Campusland by Scott Johnston is a scathing satire of modern college life… it touches on many of the topics that are being discussed on university campuses across the nation: gender issues, racial equality, the MeToo movement, safe spaces, tenure, admissions, etc. It’s an good debut that pushes the notions of the PC movement to an extreme.
The book takes place a Devon University, a liberal arts school in the Northeast that rivals the Ivies in its prestige. Following the school calendar, Campusland relates one year of the tension and conflict of a academic grind. The plot focuses on two main characters, but a couple more come up frequently throughout. There’s Lulu, a “first-year” who is an elitist and only goes to Devon because she thinks it will improve her social media brand. Her main concerns are being seen and wearing the right designers so that she can become the next “It Girl.” Eph is an English teacher who is looking to get tenure, yet sees his main focus of literature (19th Century AmLit) being targeted as gender and racially discriminatory. Milton, yes, you can call him by his first name, is the university president. He wants to relate to the students, heck, he had a great rating on Rate-My-Professors.com. But, the position becomes arduous when he finds himself having to try to please too many people and ends up shoveling “it” in all directions.

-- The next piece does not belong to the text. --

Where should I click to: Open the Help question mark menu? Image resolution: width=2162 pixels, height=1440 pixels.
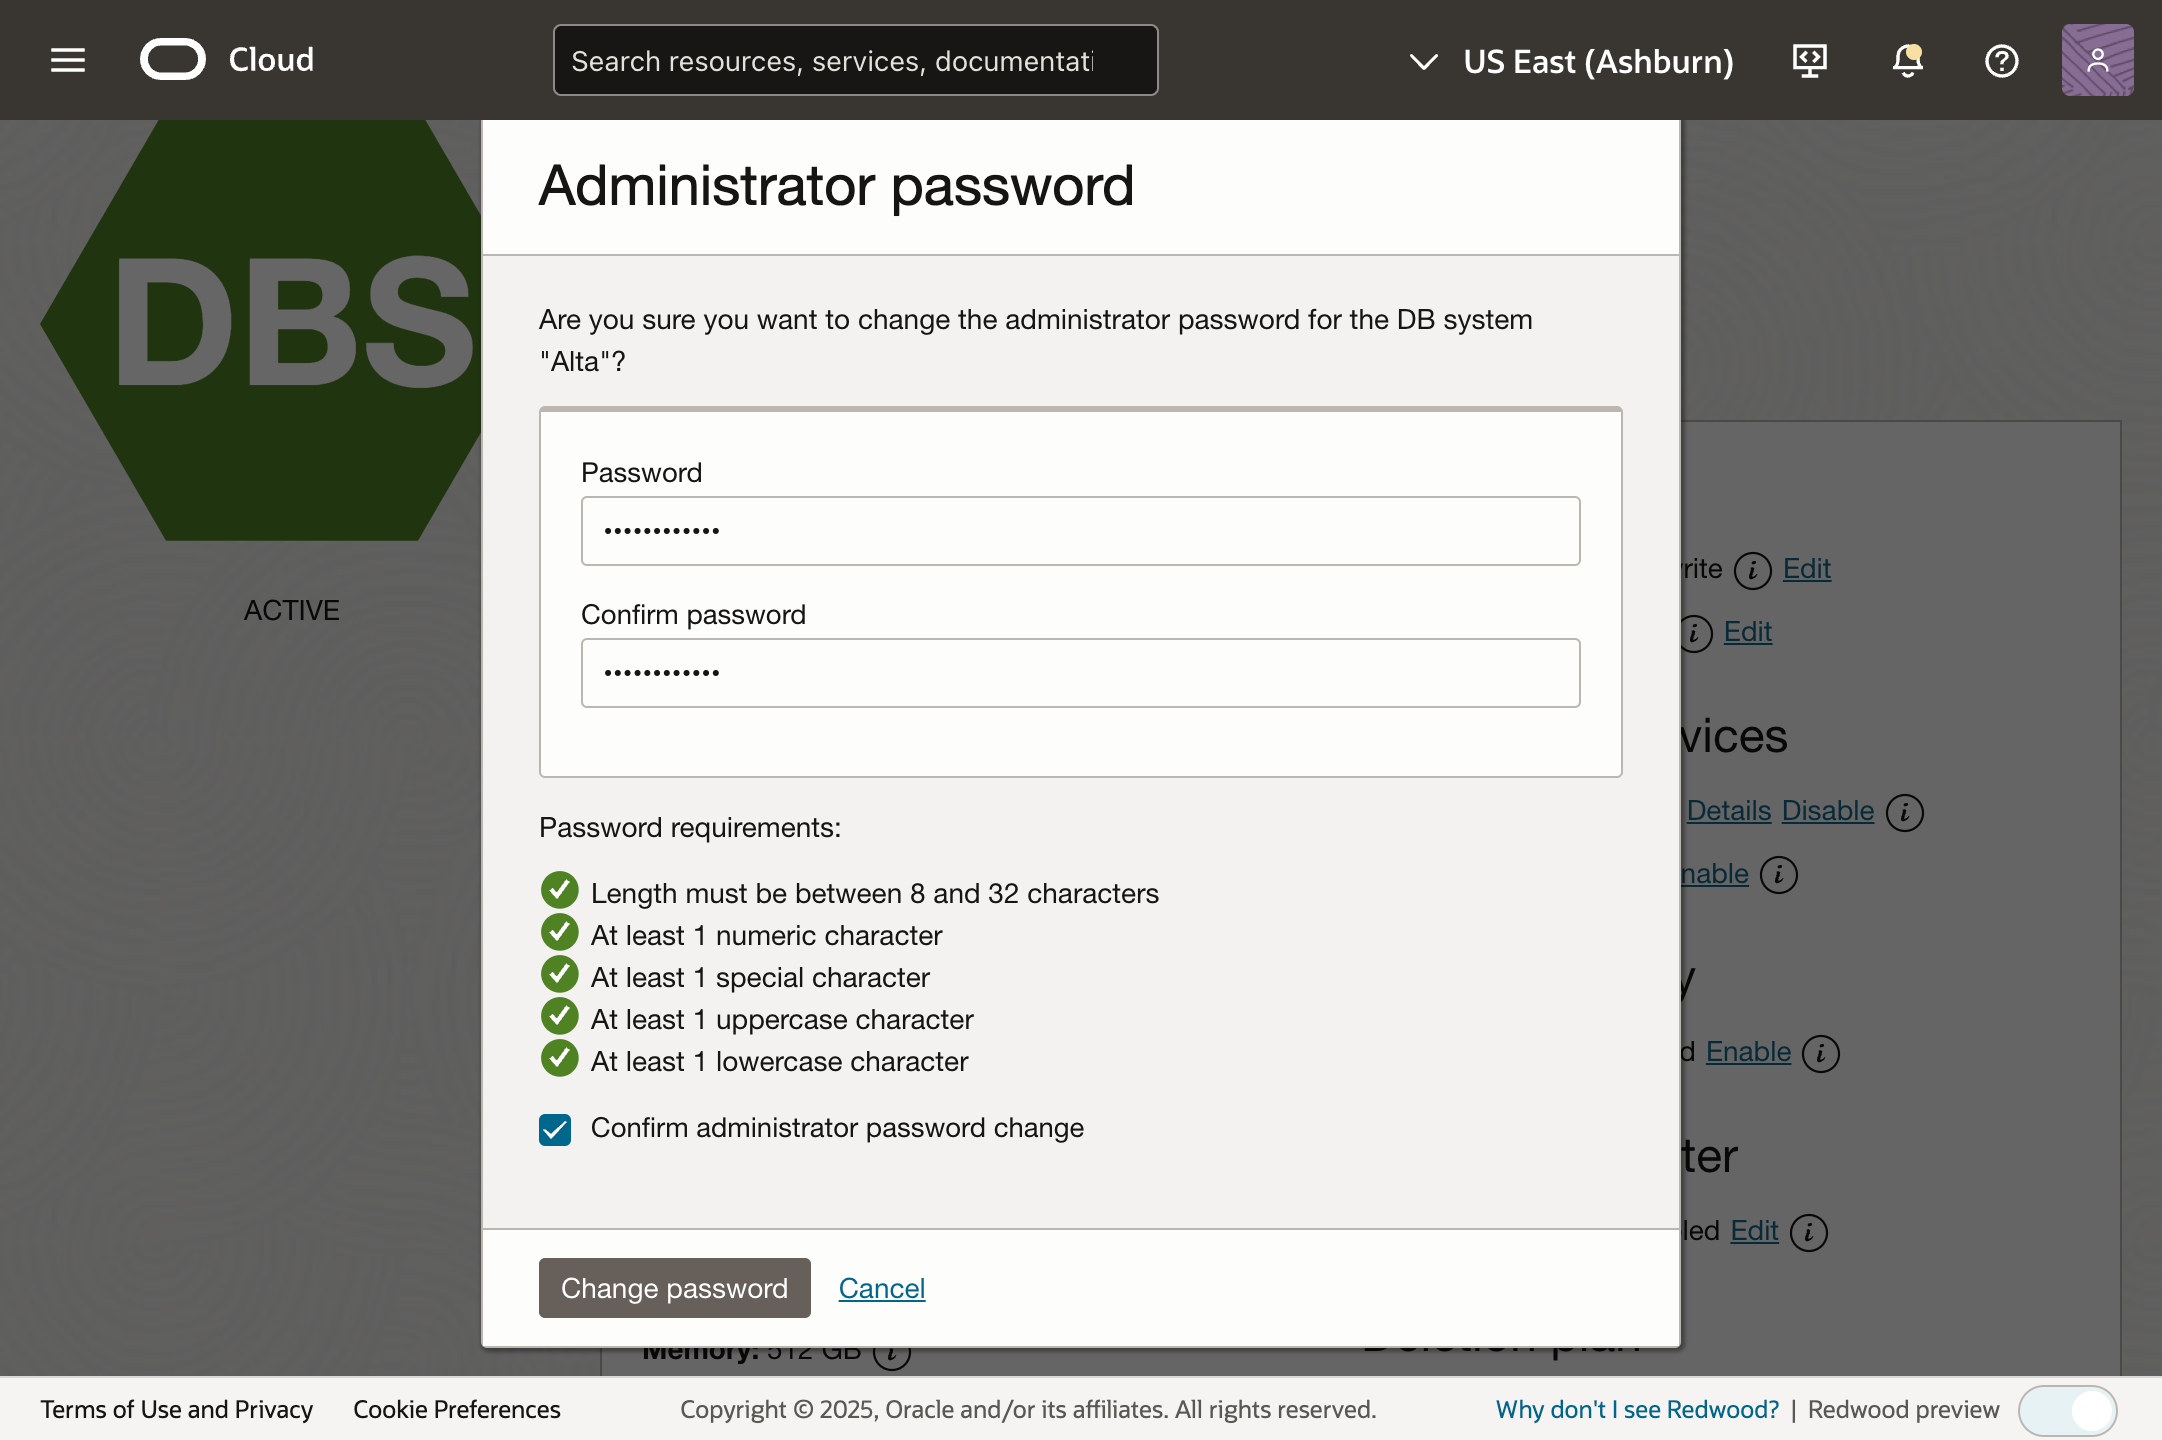tap(2002, 60)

Social media and campus progressives combine to put an wrench in Eph’s plans for tenure. He is filmed and then that video is edited as he awkwardly tries to explain his use of Twain in the curriculum. Lulu’s borderline kleptomania hurts her when she is invited to an exclusive magazine shoot of future ‘philanthropists.’ And Milton must negotiate with the Afro-American Cultural Center when they occupy his office. The plot twists several times while the characters try to see what will get them out of their conflicts…

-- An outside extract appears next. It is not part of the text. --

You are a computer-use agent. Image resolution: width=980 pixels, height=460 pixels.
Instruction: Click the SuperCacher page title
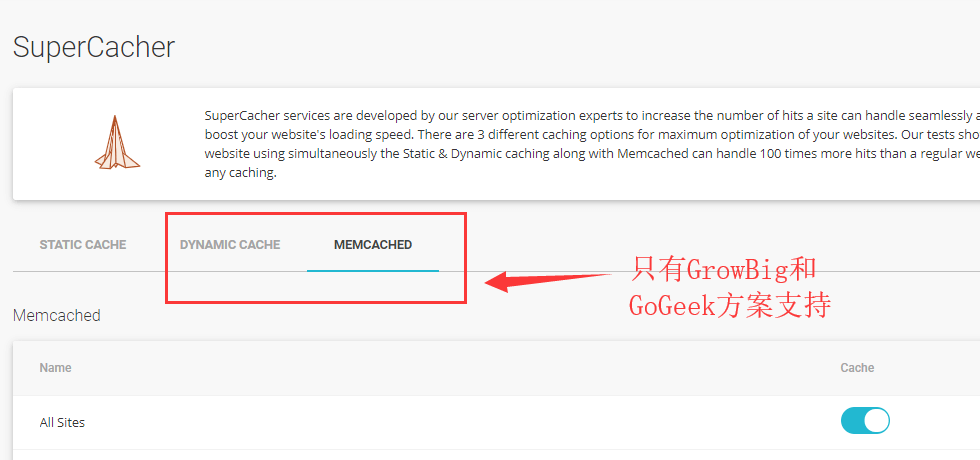[94, 47]
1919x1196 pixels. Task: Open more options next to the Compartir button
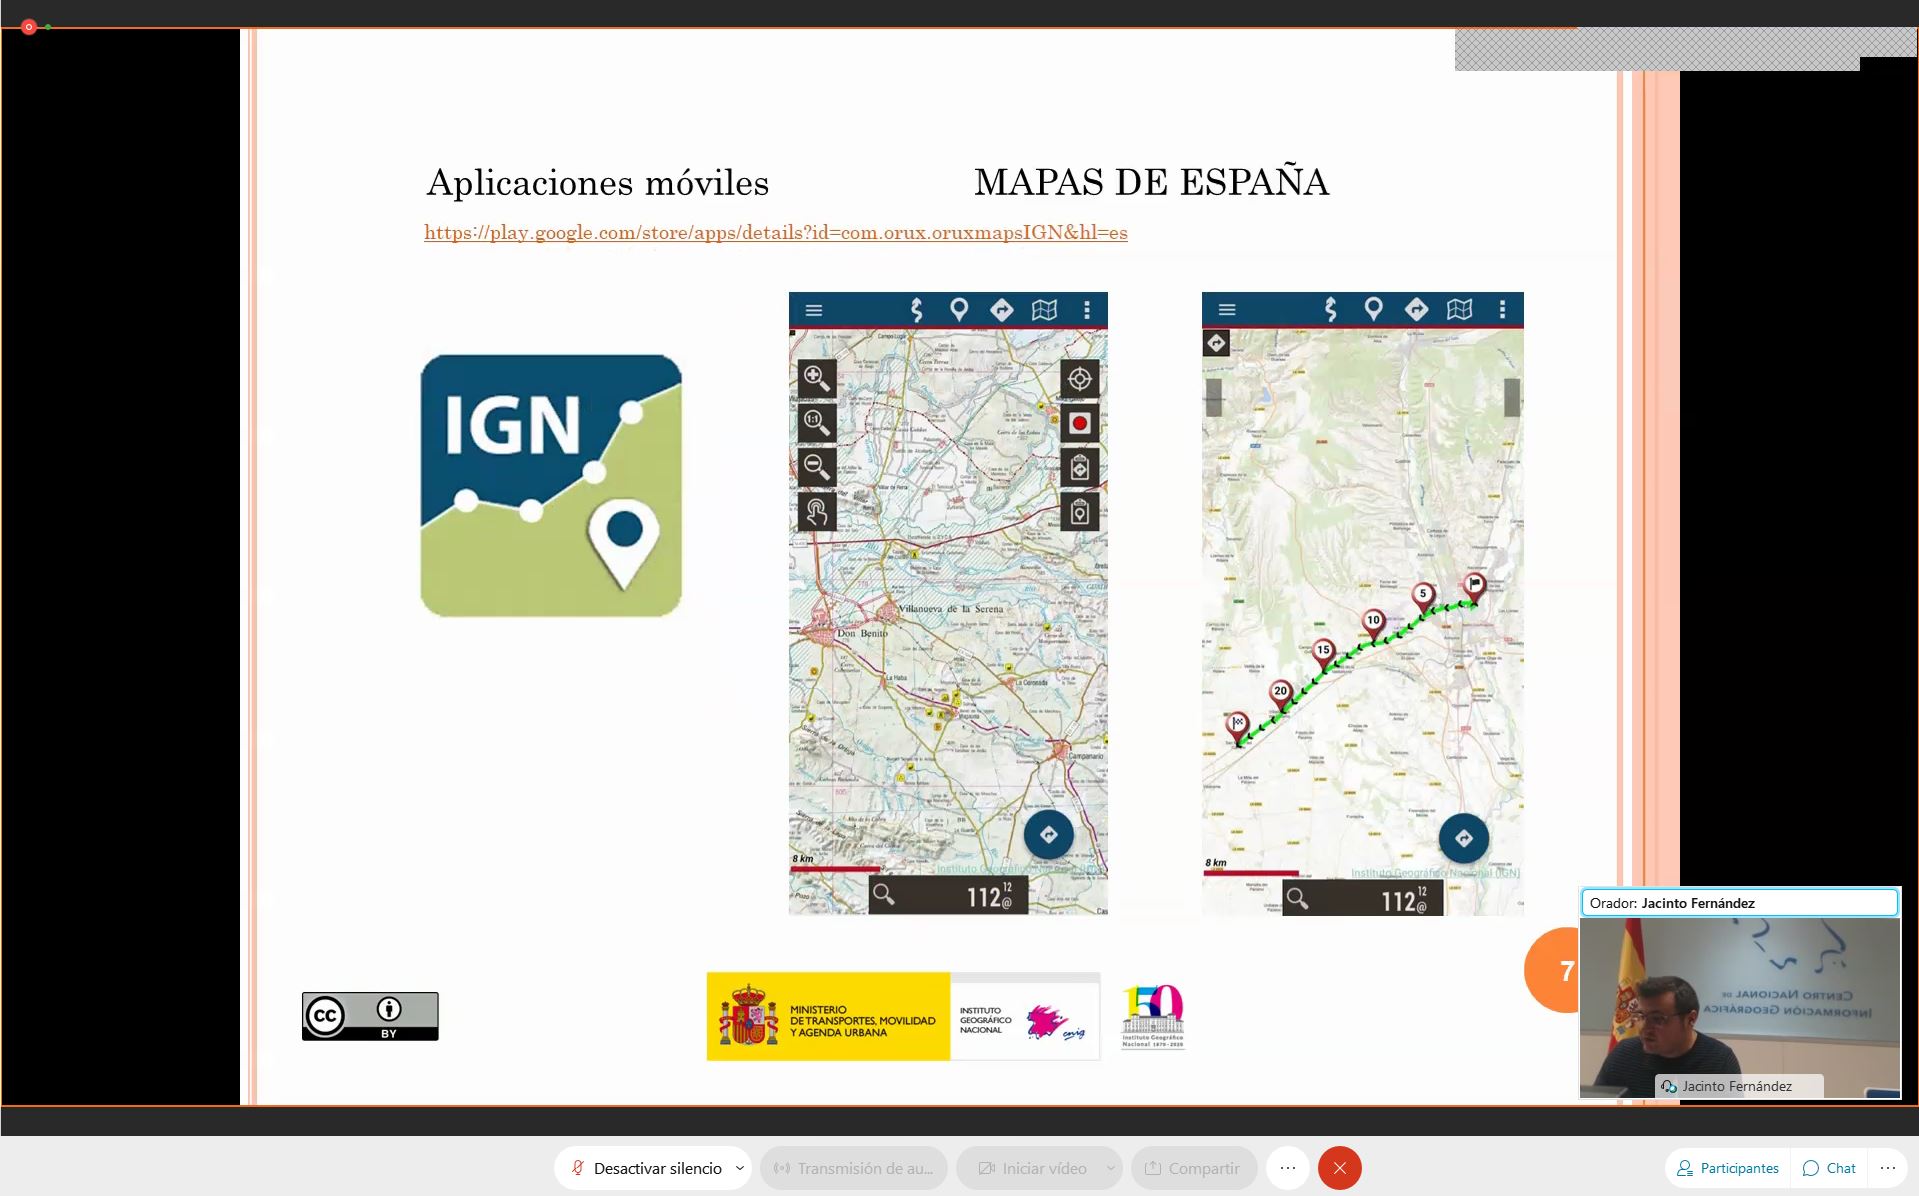pyautogui.click(x=1287, y=1168)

Here’s the thing about this novel, I found some of it to be pretty darn funny and other parts were a bit uncomfortable, only because they were so painful, awkward, and at times crossing the line. It’s hard at times to see what is straight fiction and where Johnston is pushing the envelope. This is a book that will have mixed reviews and that’s natural for a book that tries to take on so much, but the point of a novel like this is that it will start discussion.
Overall, I found Johnston’s observations thought-provoking. He questions what political correctness with blinders and at all costs might do to our society. It’s a good campus novel, but I found several of the plot lines to be reminiscent of ones I’ve read before and there is a try at humor in places where I thought may have been ill-timed.
3 out of 5 stars.
Thank you to NetGalley, St. Martin’s Press, and the author for an advanced copy for review.